* _Material to process_:
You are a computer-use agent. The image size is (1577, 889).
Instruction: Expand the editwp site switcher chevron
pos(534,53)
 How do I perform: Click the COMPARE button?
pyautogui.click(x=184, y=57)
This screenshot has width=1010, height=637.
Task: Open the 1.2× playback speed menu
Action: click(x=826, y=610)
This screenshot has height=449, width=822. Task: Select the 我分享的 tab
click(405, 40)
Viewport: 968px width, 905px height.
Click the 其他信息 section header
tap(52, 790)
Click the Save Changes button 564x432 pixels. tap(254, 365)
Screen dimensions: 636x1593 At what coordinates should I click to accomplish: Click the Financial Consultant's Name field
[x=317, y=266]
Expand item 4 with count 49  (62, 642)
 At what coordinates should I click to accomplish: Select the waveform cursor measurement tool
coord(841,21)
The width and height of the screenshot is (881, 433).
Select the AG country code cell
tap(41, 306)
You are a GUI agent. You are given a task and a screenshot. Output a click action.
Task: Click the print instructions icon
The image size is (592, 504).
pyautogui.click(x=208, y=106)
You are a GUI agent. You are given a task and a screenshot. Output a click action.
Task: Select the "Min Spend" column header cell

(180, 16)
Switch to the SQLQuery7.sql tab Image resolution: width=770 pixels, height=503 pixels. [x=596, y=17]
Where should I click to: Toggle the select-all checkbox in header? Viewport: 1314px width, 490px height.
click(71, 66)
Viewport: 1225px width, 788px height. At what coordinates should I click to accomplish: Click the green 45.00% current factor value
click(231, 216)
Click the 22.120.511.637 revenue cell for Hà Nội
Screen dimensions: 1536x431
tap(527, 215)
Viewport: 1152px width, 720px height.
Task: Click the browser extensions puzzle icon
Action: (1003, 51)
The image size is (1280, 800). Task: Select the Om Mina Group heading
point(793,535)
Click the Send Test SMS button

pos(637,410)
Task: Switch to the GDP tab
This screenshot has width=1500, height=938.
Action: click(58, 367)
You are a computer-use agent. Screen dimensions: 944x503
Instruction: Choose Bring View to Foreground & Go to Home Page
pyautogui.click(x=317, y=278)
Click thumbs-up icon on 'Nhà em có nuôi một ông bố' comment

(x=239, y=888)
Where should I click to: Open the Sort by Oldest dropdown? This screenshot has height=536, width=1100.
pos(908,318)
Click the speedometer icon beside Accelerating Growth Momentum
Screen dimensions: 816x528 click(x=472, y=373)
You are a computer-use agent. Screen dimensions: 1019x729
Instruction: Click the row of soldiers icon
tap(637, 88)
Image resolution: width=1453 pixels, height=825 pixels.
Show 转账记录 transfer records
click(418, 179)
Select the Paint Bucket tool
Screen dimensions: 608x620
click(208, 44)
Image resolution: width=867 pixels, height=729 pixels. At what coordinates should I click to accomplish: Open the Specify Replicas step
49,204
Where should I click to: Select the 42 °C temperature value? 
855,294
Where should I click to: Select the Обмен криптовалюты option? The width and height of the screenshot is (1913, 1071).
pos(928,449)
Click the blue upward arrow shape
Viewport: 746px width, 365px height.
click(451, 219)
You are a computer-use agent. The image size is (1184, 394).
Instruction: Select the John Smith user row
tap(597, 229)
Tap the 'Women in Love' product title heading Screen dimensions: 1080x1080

* _The task_: Search the entries above for the string "agent", and report each line where it occurs.

* _The answer_:
You are a computer-use agent. The image size is (1577, 889).
You are a GUI agent. You are given a task and a screenshot. Output a click action.
You are a GUI agent. You are given a task and a screenshot. Output a click action.
You are a computer-use agent. Screen dimensions: 944x503
You are a computer-use agent. Screen dimensions: 1019x729
You are a computer-use agent. The image size is (1184, 394).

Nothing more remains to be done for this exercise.